Thanksgiving.. Quail?

     Thanksgiving week is finally upon us, and if you're in charge of the meal, things are about to get pretty hectic. Preparing any holiday meal can be tough, especially the biggest one of the year. I find that people often over complicate things by making too many dishes with too many steps, and if that's not something you do every day, it's going to be stressful. This year, a few of my friends and I will be having a small post-Thanksgiving celebration and we've decided to get together to cook the meal as well. Cooking with friends is always more fun than cooking alone, and the teamwork that it takes to put out a good meal is nothing short of bonding. We're keeping our meal pretty simple, and hopefully the recipes will inspire some ideas in your kitchen for this year's meal.
     Since there are only five of us celebrating, buying a turkey would just be too much food, and we wanted to change it up a bit, so we decided to roast some quail. Quail is mostly dark meat, and you'll need one or two per person, so if you're cooking for the whole family, I'd stick with a turkey. Many people think of quail as a luxury food, only served in high end restaurants, but they're actually fairly cheap and delicious.
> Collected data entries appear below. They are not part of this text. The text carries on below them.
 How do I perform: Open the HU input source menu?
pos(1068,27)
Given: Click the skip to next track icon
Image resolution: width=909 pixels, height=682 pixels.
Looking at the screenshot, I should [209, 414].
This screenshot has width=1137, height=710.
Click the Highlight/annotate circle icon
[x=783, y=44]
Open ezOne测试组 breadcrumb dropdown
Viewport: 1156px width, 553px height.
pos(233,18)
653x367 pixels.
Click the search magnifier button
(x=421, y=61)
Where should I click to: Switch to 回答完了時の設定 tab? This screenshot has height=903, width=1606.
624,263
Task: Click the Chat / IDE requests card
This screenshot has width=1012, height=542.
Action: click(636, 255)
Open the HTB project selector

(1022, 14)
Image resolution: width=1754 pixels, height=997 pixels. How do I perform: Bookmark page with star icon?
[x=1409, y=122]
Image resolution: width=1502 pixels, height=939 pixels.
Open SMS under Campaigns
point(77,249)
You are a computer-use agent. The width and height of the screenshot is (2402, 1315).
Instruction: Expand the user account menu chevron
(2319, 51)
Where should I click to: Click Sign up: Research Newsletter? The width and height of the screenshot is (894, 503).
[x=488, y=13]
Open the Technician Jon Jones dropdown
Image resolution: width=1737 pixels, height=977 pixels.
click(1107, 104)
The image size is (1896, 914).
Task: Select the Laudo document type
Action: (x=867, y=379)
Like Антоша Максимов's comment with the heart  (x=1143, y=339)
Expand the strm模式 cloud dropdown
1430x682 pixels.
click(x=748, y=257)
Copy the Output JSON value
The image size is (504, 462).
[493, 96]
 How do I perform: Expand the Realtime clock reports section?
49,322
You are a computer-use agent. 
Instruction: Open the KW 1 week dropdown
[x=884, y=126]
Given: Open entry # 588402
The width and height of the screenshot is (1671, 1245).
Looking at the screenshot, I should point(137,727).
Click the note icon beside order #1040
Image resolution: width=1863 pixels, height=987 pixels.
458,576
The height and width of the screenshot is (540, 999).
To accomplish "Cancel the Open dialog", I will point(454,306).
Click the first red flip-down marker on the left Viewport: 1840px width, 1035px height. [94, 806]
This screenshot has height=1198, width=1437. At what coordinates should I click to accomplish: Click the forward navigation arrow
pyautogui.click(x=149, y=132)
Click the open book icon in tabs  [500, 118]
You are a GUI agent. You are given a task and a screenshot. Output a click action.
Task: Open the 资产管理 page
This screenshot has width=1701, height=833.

Rather than making mashed potatoes, we're going to add some texture by making a potato 'risotto,' and because no feast is complete without a salad, we'll also make a simple shaved fennel salad.

Crispy Roasted Quail with Potato 'Risotto' and Shaved Fennel

Yields enough for a five person meal
Ingredients:
Quail
 10 quail
2 bunches of thyme
10 large collard green leaves, cut into small chunks
2 cloves of garlic, minced
Kosher salt and black pepper, to taste

 Potato 'Risotto'
3 lbs waxy potatoes, such as Yukon Gold or Red Bliss, diced into about 1/4 inch cubes
3 shallots, diced
2 tbsp unsalted butter
chicken stock or water, as needed
1/4 cup heavy cream
grated Parmesan cheese, to taste
Kosher salt and black pepper, to taste

Shaved Fennel
2 medium-large bulbs of fennel, shaved as thin as possible on a mandolin
1/3 cup rice vinegar
1/4 cup red wine vinegar
1 cup olive oil
Kosher salt, pepper, sugar, and thyme leaves, to taste

Quail
     Preheat your oven to 400 degrees Fahrenheit. bring a large pot of water to a boil, and blanch your collard greens for about one minutes, then remove them into an ice bath. Once they are cool, transfer them to a bowl with the garlic and season to taste with salt and pepper. Season the quail well with salt and pepper, and stuff the cavity with your collard greens. holding the drumsticks together, push the legs of each quail in towards the body to plump it up, then tie a piece of string, first around the drumsticks to hold them together, then around the body to keep the legs tucked in. This will promote even cooking and a nice shape to the finished bird. In an oven proof skillet, heat about 1/8 inch of cooking oil (I like to use avocado oil because of its high smoke point) and once it is hot, add your quail, breast side down. Once the skin on the breast is seared and crispy, flip your quail over, add the thyme branches to the pan, and transfer it to the oven. After 10 minutes, remove the quail from the oven and baste it with the juices in the pan. Transfer it back to the oven for another five minutes, or until t is cooked to your desired doneness.

Potato 'Risotto'
      In a large pan, at least a couple inches deep, heat a small amount of cooking oil and sauté the shallots. When they are soft, add the potatoes an
d season with salt and pepper. Cook the potatoes, stirring occasionally, for about 5 minutes, or until most of them are nicely seared. Add enough stock to barely cover them, and cook, stirring frequently, until almost all of the liquid is absorbed. Continue adding stock, about 3 tablespoons at a time, waiting for each addition to dissipate before adding the next, until the potatoes are tender. To finish, add the cream, butter, and cheese. Taste and adjust your seasoning if necessary.

Shaved Fennel
     in a blender, combine all of the ingredients except the fennel and blend, tasting occasionally and adjusting seasoning, until the vinaigrette is frothy and emulsified. In a large bowl, toss the fennel with just enough vinaigrette to coat it. The rest of the vinaigrette can be saved in the fridge for further use.